At the annual meeting of the American Society in Clinical Oncology, oncologists highlighted the unpublished, updated results of a large, long-term trial from the U.K. involving thousands of women with early-stage breast cancer. The aTTom study findings adds to the emerging consensus that pre-menopausal women with estrogen receptor positive tumors should take Tamoxifen for 10 years, rather than just five, after initial treatment for the disease.
That's a lot of Tamoxifen, because over 70 percent of cases have estrogen receptors. If we forget about pre-malignant conditions like LCIS, for which this drug may be prescribed, and DCIS, which has its own set of statistical issues and concerns, we're talking about approximately 40,000 pre-menopausal women who are found to have invasive breast cancer each year in the U.S, whose doctors will now recommend 10 years of what some in my community used to call "vitamin T."
To be clear -- I'm not suggesting that Tamoxifen's not worth taking. Several large trials support that it significantly reduces the recurrence rate after 10 years in women with hormone-sensitive tumors. Based on the recently-published ATLAS study, it's evident that the drug hinders recurrences and boosts survival in the long term. Rather, my point is that women, and their oncologists, should be asking lots of questions about how this hormonal treatment interacts with chemotherapy, which may also prolong life and is routinely prescribed to many of the same patients.
Tamoxifen is a relatively old pill. The FDA first approved its use in 1977. It delivers partial anti-estrogen effects by binding to estrogen receptors in malignant and normal cells. It carries relatively small but real risks for blood clots, a typically mild form of endometrial cancer and other side effects. Few oncologists, in my experience, talk about women's libido. One problem with Tamoxifen is that the anti-estrogen can alter mood, skin tone, vaginal membranes and other aspects of femininity that some young (and older) women consider undesirable.
A limitation of the ATLAS study -- which was large and well-orchestrated, besides international, is that it didn't separate between women who got adjuvant "extra" treatment with chemotherapy after initial surgery for breast cancer, and those who didn't get chemotherapy. So it's unclear, despite the largeness of that trial involving nearly 13,000 women over more than 15 years, how much Tamoxifen adds to survival in women who've also received chemotherapy.
The same issue applies to the aTTom trial, as best I can tell. In both studies -- ATLAS and aTTom -- too many women with small tumors developed recurrences after 10 years, which is sad news for more than a few of us. It might be that they didn't get chemotherapy. Or it may be a function of their breast cancer subtypes, that weren't ascertained among patients recruited years ago. Or it might be, and is, that we should be trying better drugs for this disease -- until we can prevent it from happening.

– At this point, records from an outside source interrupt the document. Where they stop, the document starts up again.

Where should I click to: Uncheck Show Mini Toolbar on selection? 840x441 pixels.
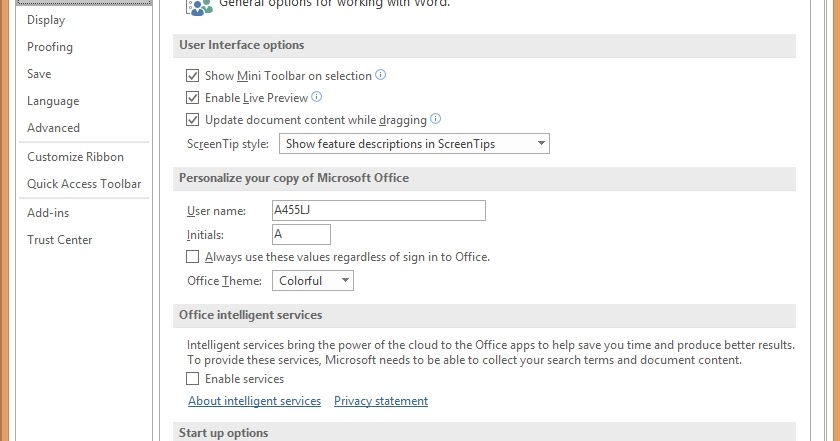193,76
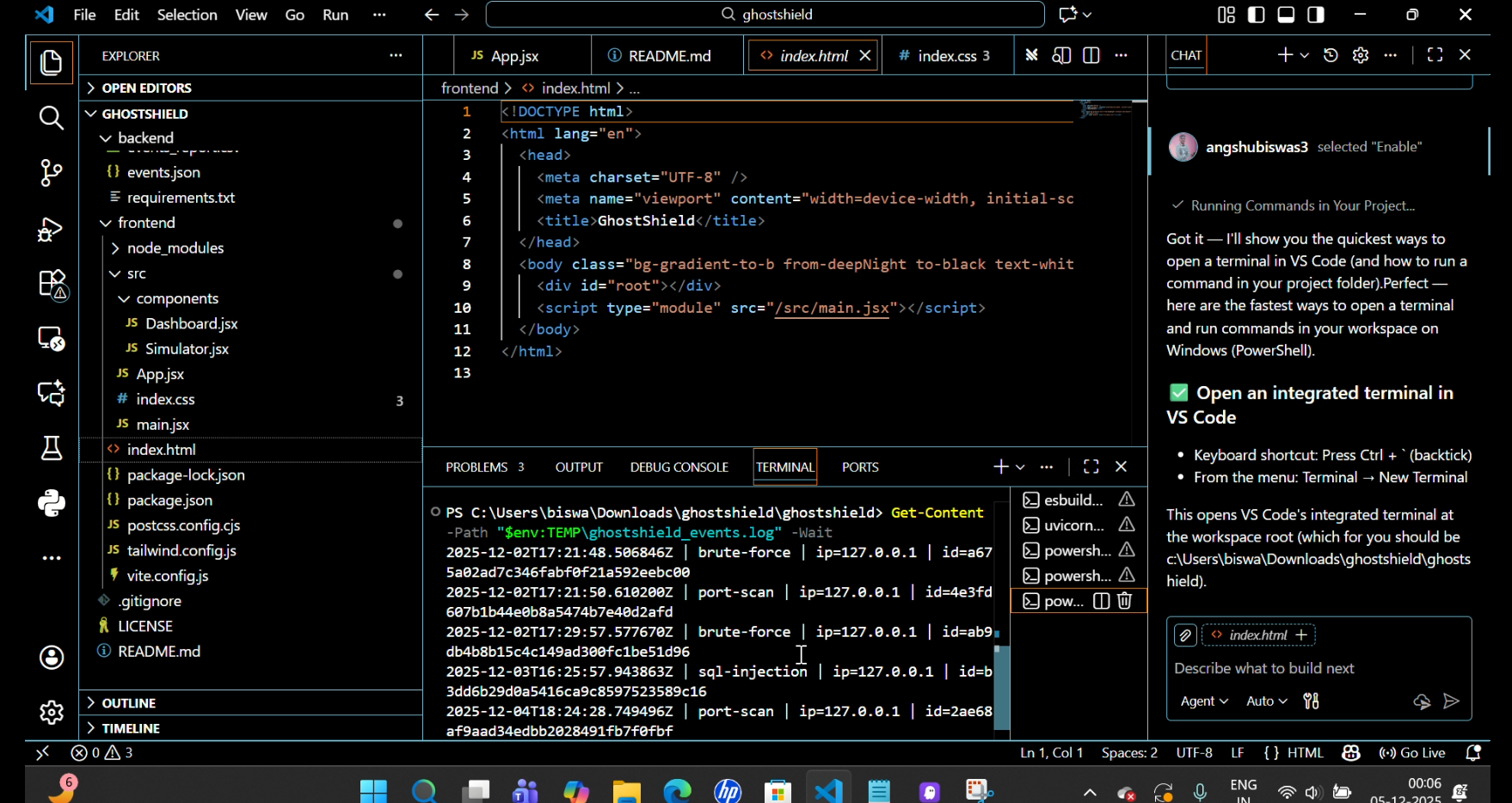The width and height of the screenshot is (1512, 803).
Task: Open the Testing flask icon
Action: pyautogui.click(x=52, y=448)
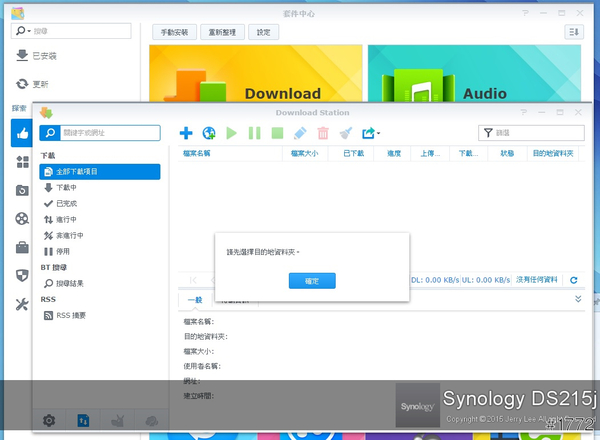Click the add download by URL globe icon

pyautogui.click(x=209, y=133)
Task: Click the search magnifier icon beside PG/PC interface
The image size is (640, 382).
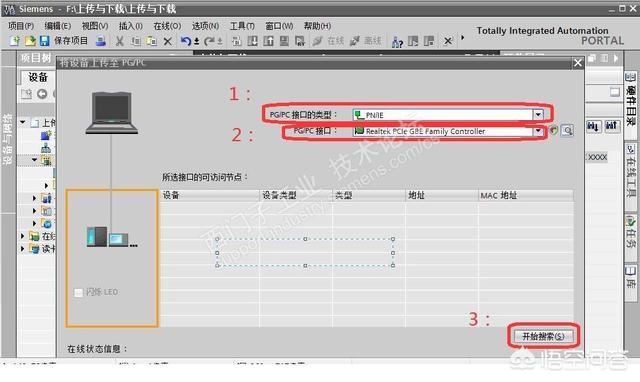Action: 567,131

My concern may seem technical, or trivial, but it is neither: It applies to hundreds of thousands of women worldwide who, every year, are trying to make informed choices about treatment of the most common form of breast cancer. Despite the attention, and conclusions drawn from these large trials, I'd still like to know if there's a clear benefit to chemotherapy followed by Tamoxifen or if, for some women, just one or the other would suffice.